There was nothing Doll could do but let her mother ramble. Queenie was a strong believer in the status quo. Separate but equal was just fine with her as long as nobody gave her any trouble. But Doll had other ideas. Her daughter, Birdelia, wasn’t much older than Ruby Bridges, the little colored girl who’d been escorted by armed guards to the Frantz Elementary School for Whites in the Ninth Ward in 1960 in an effort to integrate the school. It made national headlines, started white flight from the city, and riled up the Ku Klux Klan. Here it was four years later, and what good did it do? As far as Doll was concerned, nothing much had changed. She wanted something better for her daughter. She wanted Birdelia to be able to decide what she wanted out of life, not have it dictated to her, the way her own life had been. And she was willing to fight for it. She just wasn’t sure how.

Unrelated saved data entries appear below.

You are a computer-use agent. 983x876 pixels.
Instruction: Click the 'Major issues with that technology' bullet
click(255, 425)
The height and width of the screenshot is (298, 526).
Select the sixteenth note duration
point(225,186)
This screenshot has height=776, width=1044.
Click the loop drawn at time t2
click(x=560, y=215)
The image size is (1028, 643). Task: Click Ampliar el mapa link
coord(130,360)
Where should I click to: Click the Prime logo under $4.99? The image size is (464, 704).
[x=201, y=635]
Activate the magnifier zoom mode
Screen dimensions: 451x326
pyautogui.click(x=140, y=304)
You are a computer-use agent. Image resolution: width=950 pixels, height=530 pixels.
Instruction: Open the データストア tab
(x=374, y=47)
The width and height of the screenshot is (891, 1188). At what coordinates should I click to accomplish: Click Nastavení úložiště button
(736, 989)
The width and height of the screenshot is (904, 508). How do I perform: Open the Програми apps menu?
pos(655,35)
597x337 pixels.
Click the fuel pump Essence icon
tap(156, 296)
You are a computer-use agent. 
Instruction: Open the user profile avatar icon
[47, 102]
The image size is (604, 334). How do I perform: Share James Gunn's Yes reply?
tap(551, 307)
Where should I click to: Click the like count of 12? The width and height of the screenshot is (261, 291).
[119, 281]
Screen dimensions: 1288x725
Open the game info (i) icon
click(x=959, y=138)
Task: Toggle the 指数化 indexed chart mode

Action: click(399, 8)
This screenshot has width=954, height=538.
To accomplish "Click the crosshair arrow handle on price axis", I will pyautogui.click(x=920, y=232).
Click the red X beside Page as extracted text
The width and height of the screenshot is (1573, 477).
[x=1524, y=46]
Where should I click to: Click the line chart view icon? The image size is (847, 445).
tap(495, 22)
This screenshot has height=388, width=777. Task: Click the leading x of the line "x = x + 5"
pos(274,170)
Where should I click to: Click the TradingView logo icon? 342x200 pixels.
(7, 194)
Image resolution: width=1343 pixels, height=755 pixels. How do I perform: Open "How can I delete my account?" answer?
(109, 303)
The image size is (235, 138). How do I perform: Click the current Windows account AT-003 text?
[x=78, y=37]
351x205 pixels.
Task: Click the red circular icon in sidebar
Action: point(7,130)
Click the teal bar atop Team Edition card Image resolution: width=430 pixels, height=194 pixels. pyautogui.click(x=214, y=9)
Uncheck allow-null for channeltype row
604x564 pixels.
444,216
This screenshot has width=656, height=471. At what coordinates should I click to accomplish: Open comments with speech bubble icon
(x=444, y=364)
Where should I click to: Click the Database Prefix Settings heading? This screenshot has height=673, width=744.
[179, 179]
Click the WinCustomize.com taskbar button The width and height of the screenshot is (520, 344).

“That’s the problem,” Queenie muttered. “Most people living in fool’s garden don’t even know it.”

“I heard that,” Doll said.

“Well, it’s true, baby. You a seeker.”

“What you mean, a seeker?” Doll peered over at her mother. She’d never heard her use that word before. She wondered if it was a “word of the day” from Miss Fannie’s newspaper.

Queenie jabbed the knife in Doll’s direction. “A seeker, baby, a seeker. You looking for something you ain’t never gone find.”

“I ain’t no seeker, Mama. You just ain’t been paying attention to the world around you. Things are changing.”

“Uh-huh. Ain’t you heard nothing I just said? People going to jail, getting killed. That much ain’t changed. Now you set on down here and help me shuck them oysters.”

“I’m almost twenty-three years old. About time you quit telling me what to do.”

“I’m your mama. I don’t care how old you are. You’re my daughter, and I’m gonna keep you out of trouble the best way I know how.”

“Like how you kept Ewell out of trouble?” Doll said.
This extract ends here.